In a 10 minute video by Galeria Koloru, the Polish writer Juicy explains his views on graffiti, narrated over clips of the writer in action.
The already classic and interviews by Galeria Koloru feature a fresh installment dedicated to the writer Juicy. It may be the longest edition of the entire series, and its a conversation with a writer that has a lot to say. We’ve transcribed some of the juiciest content below.
“I always member that trains were the ultimate achievement for me. The total essence of graffiti.
My first favorite city, which has always been a Mecca for me and I always fucking love the style from there, movies from there and whole atmosphere it always been Stockholm and I have always liked graffiti from this city. The fist movie ever I saw about graffiti was “AREA 08” with a great soundtrack. “Subway Stories” later, absolutely smashed it. I also think Barcelona a wonderful place to living and painting because it has everything to offer.
I love to travel to other countries and it has always been the essence of train writing for me. This cultural factor itself is very interesting, because you can see how other people live. Especially train writing which is hermetic and yet people show a lot of generosity and trust, selflessly and often groundlessly.
Trains are steel objects that move people around cities, and having style on such a moving object in an urban space is an amazing feeling.
Painting and drinking, unfortunately, go hand in hand, or fortunately go hand in hand.
I currently approach graffiti as martial arts, have a clear mind, and do it completely sober. But I love smoking a spliff after the action.
There are a lot of accounts that play a role. It is so interesting and it never stop surprising. I really like the strategic element, looking after the place. I like finding a hole in the system, I like bravery and audacity. I like to do it uphill for the carrier, the system and people who want me not to do it.
Besides, as is known, there is an element of adrenaline, a threat that gives you a strong kick, and there is also an element of artistic expression, where the pressure pushes the good and bad out of us once and during these several minutes under the wagon we are able to really express ourselves.
I’m not superstitious, I don’t believe in such things. But when it come to bad apparel and what I wear when going to paint, where comfort matters and it is very important to me, it is outdoor clothing. Gore Tex Don.

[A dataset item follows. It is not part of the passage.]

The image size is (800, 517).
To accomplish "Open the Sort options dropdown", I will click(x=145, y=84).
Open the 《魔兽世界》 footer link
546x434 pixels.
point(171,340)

The current scene in Poland is at a good level, we make good graffiti. We have many writers who have shown the world how it’s done and I believe that we are absolutely at the top of the world train writing.
Graffiti definitely shapes character and discipline, punctuality, systematically and the ability to think strategically, abstract thinking and allows you to see beauty in things and in places that to an ordinary viewer seem boring, grey, uninteresting and fucking ugly.”